- [Direction]:
Rewrite the rows from the line with "Toggle Trail OFF switch in trade panel" through the end of the rows, including that line and the last one, and shift each coordinate in the answers up by 24. Omit the pictures.

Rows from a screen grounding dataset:
BEGIN
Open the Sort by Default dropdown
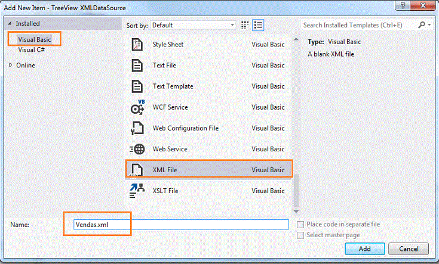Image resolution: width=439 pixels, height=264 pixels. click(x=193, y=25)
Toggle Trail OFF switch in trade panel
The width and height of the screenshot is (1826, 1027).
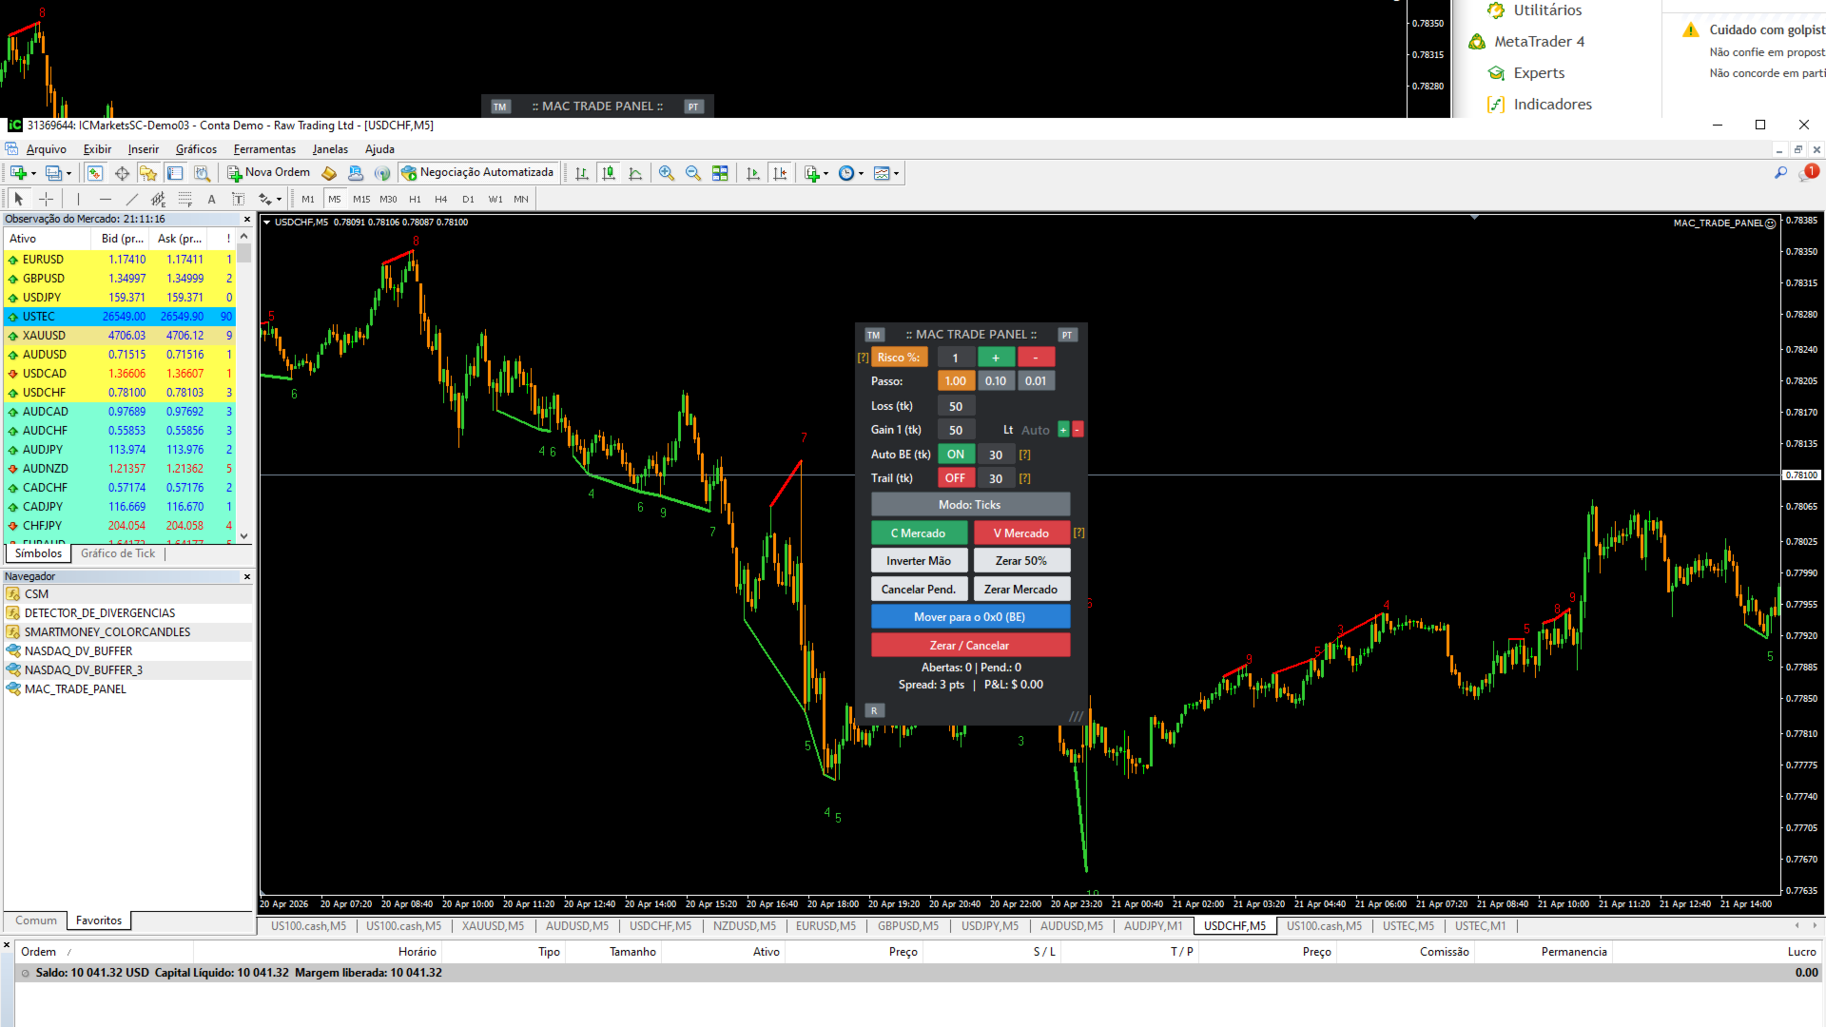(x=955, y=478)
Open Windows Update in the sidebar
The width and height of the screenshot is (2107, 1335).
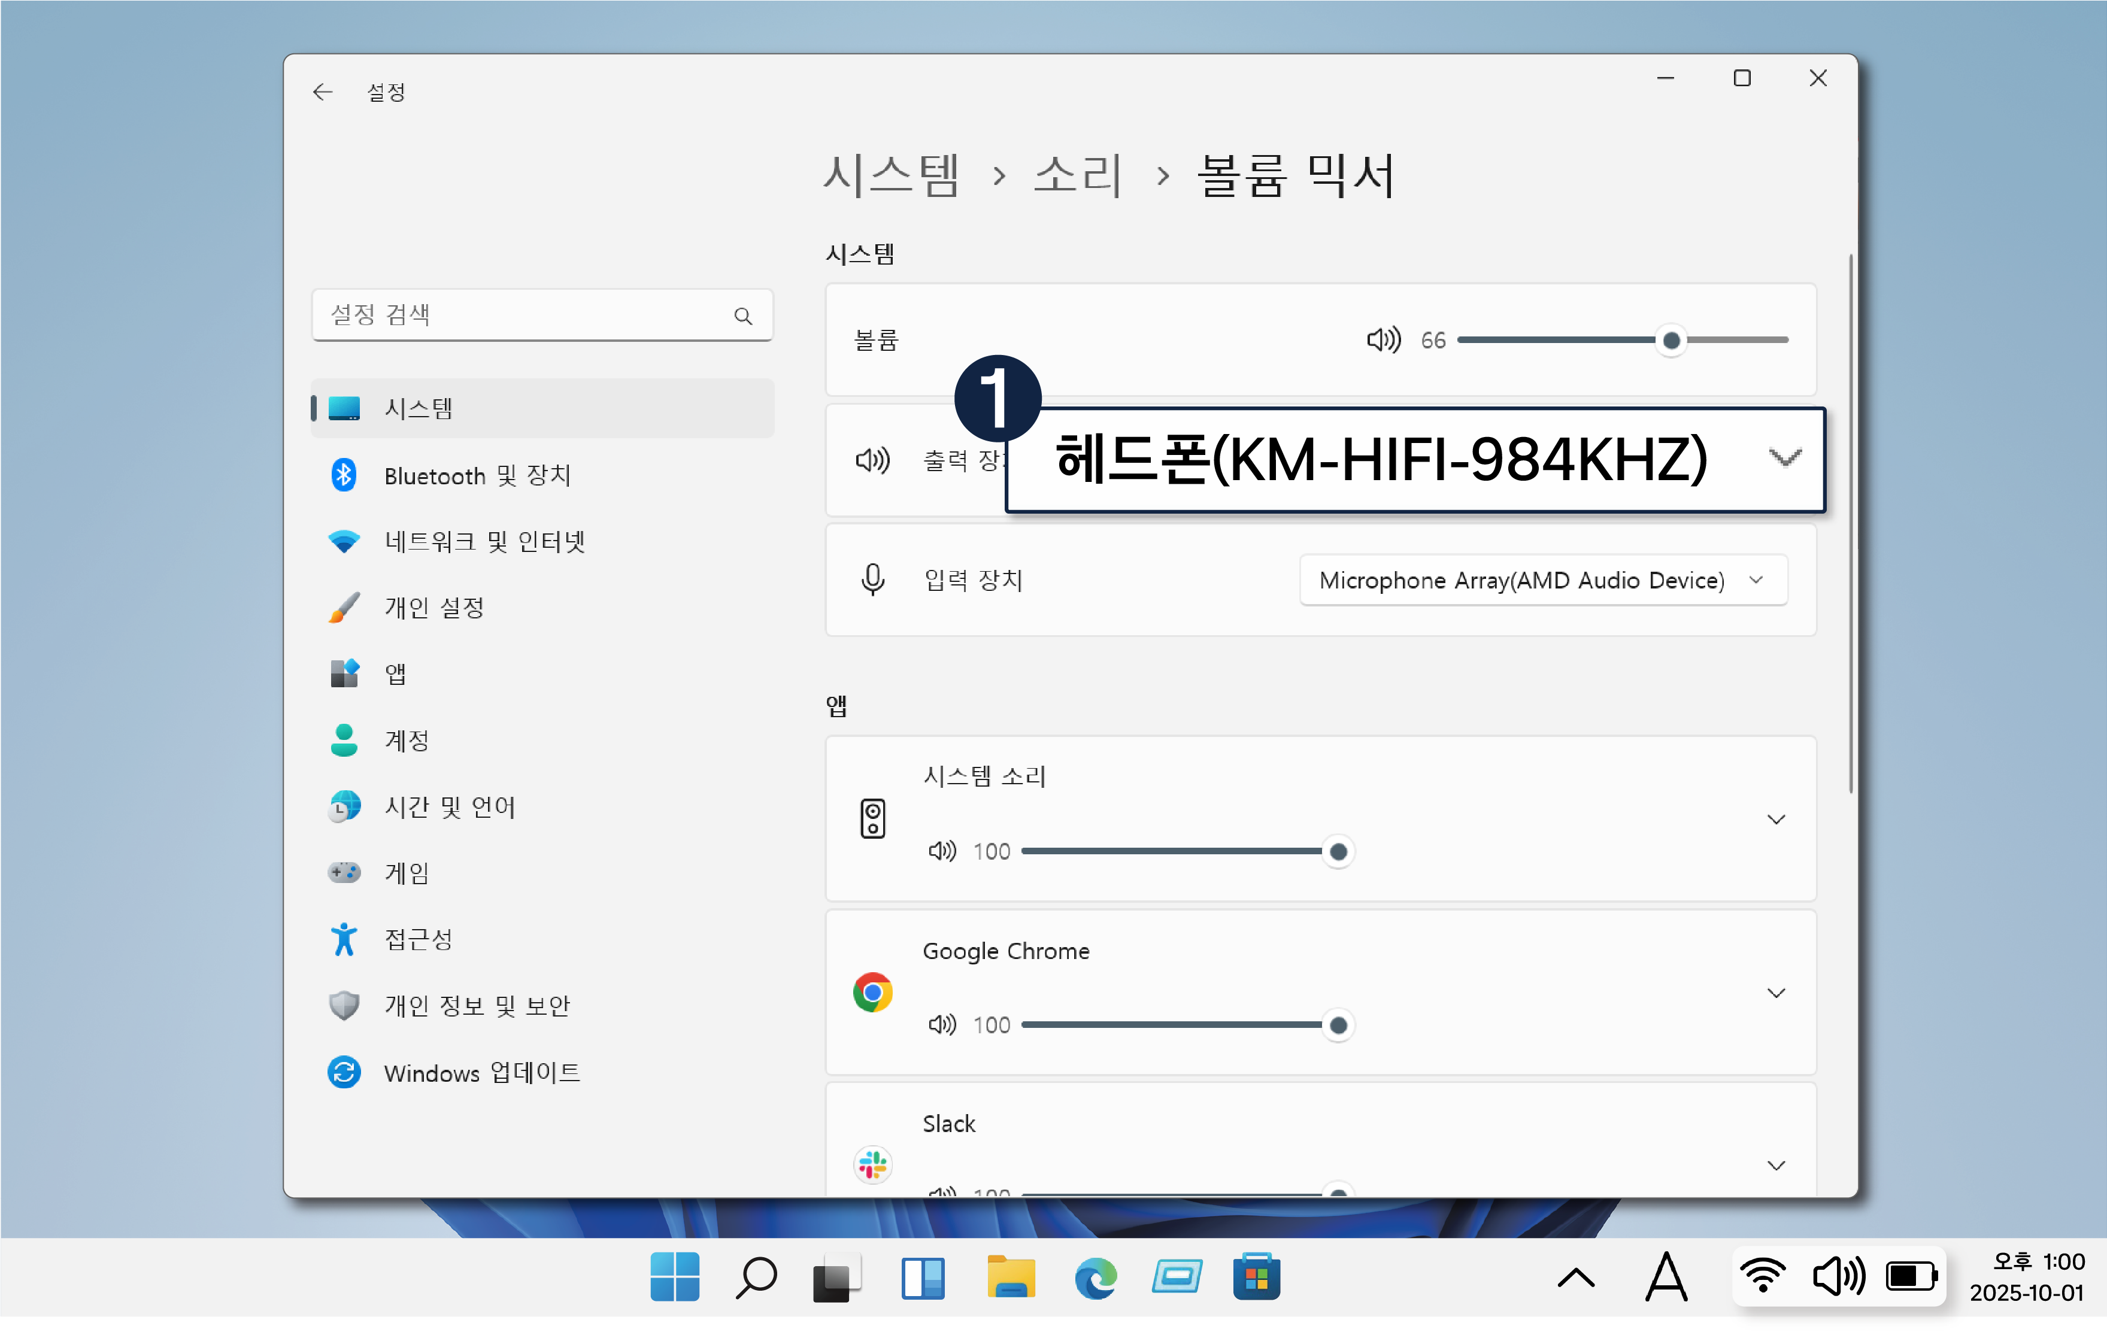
END
- [Right answer]:
Toggle Trail OFF switch in trade panel
The width and height of the screenshot is (1826, 1027).
(x=979, y=502)
Open Windows Update in the sidebar
The width and height of the screenshot is (2107, 1335).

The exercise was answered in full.